しかし、ギリシャ語の講義があるわけでもなく、きちんとギリシャ文字を習った経験のある方は少ないのではないでしょうか?学会等でもギリシャ文字の読み方がいい加減な例も見られます。この際、一度まとめてみましょう。
Αα アルファ 、Ββ ベータ 、Γγ ガンマ 、Δδ デルタ 、Εε エプシロン 、Ζζ ゼータ 、Ηη イータ 、Θθ シータ 、Ιι イオタ 、Κκ カッパ 、Λλ ラムダ 、Μμ ミュー、 Νν ニュー、Ξξ クシー、Οο オミクロン、 Ππ パイ、Ρρ ロー、 Σσシグマ、 Ττ タウ、 Υυ ユプシロン、Φφ ファイ、 Χχ カイ 、Ψψ プサイ 、Ωω オメガ
α、β、γは放射線の表記でも使われます。α線は高速ヘリウム原子核、β線は電子線、γ線は電磁波です。光が透過しない物質も反応させることができるため放射線を利用した材料開発や医療用の応用が図られています。
Δは物理量の変化やその差分を表すときによく使われます。たとえば反応系の自由エネルギーをG1、生成系の自由エネルギーをG2とするとΔG=G2-G1といった具合です。

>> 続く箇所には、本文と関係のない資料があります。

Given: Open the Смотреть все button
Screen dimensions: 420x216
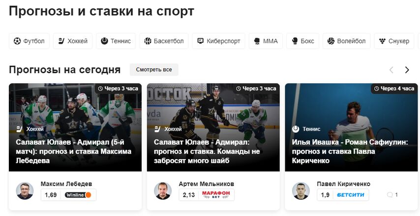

εはモル吸光係数として使われます。材料が単位長さあたり、単位濃度あたりに光をどのくらい吸収するかを表します。
ζは、電気化学でコロイドなどの電気二重層の電位を表す際に用いられます。また、ηは溶液の粘度を表します。
θは高分子物理において使われます。高分子を溶媒に溶かしたとき、高分子鎖と溶媒分子の相互作用が高分子鎖の分子どうしの相互作用よりおおきければ高分子鎖の間にどんどん溶媒分子が入ってきて、結果として高分子鎖が膨らんでしまいます。逆に高分子鎖どうしの相互作用のほうが強ければ溶媒分子は追い出され、高分子鎖は縮こまってしまいます。両者がちょうどつり合った状態をθ状態といいます。
光化学では、κは波数ベクトル、λは波長、νは振動数、ωは角周波数として用いられます。μは長さの単位としての他、化学ポテンシャルを表す際によく用いられます。

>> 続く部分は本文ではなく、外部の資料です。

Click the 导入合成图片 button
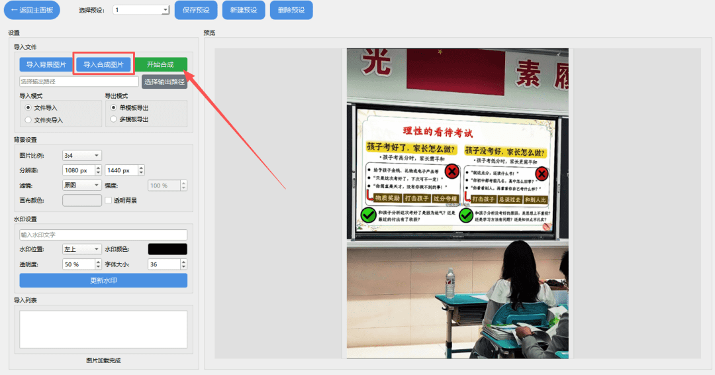(x=103, y=64)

分子の軌道にはσ結合とπ結合があります。σ結合はs軌道やp軌道が重なり、結合線上に電子が局在化する結合で、π結合は隣り合ったp軌道どうしが重なり、結合線の上下に電子雲が広がるものです。
ρは密度、τは寿命、φは光化学反応の量子収率、χやΨは電子の軌道としてもちいられます。

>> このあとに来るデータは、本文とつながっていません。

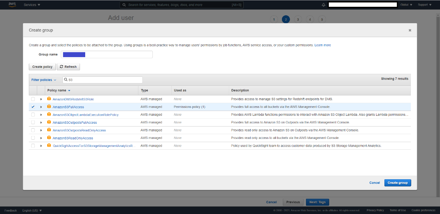Click the AWS logo icon

click(12, 5)
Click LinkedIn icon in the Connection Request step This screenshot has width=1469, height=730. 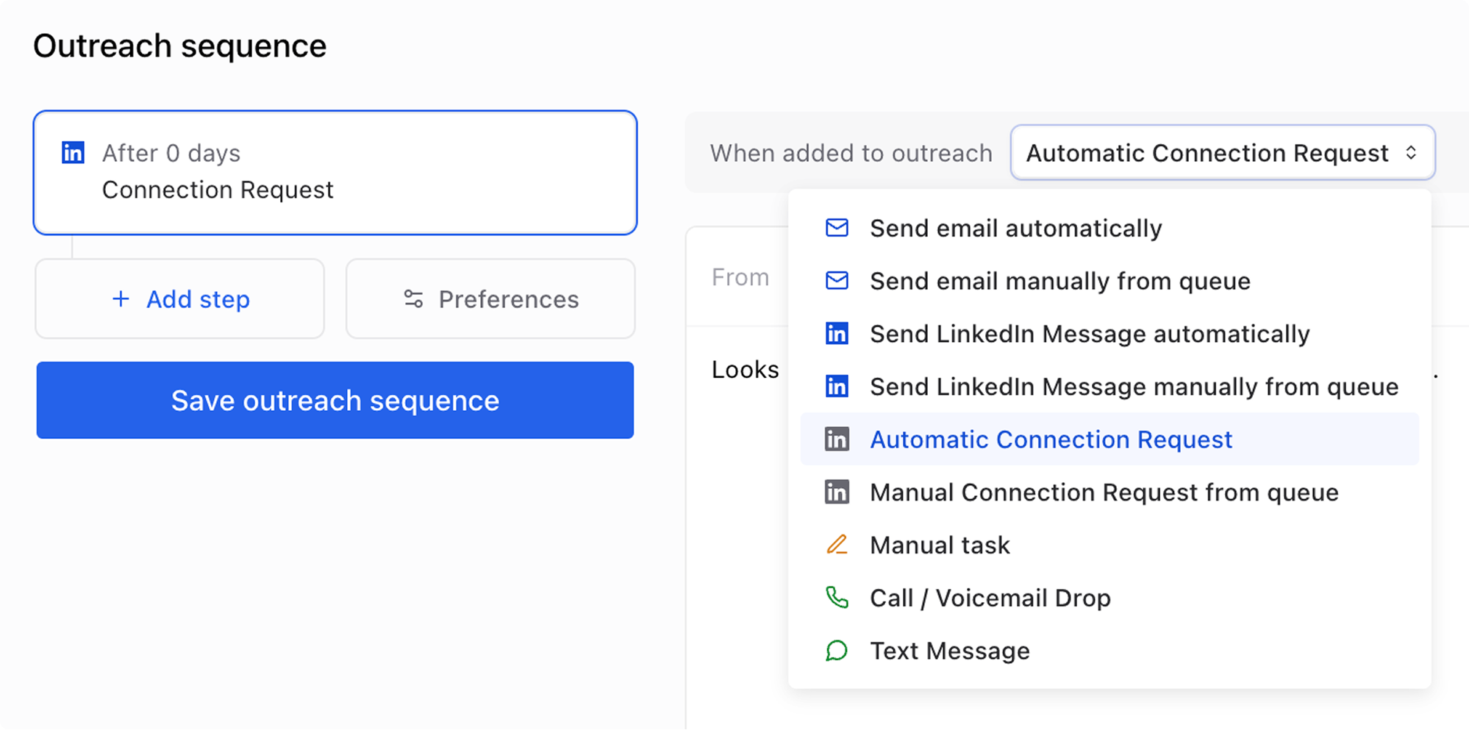(73, 153)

℩は昔のランボルギーニのコード番号としてあったような気がしますが・・・。
もちろん、これ以外にもさまざまな物理量の表記にギリシャ文字が使われていますし、式の誘導の過程でギリシャ文字を使って変数を定義することも稀ではありません。皆さんも化学を学ぶ過程で少なからずギリシャ文字に出会います。ちょっと練習すれば正しく、美しく書くことができますので、正しくギリシャ文字を読み書きできるようにしておきましょう。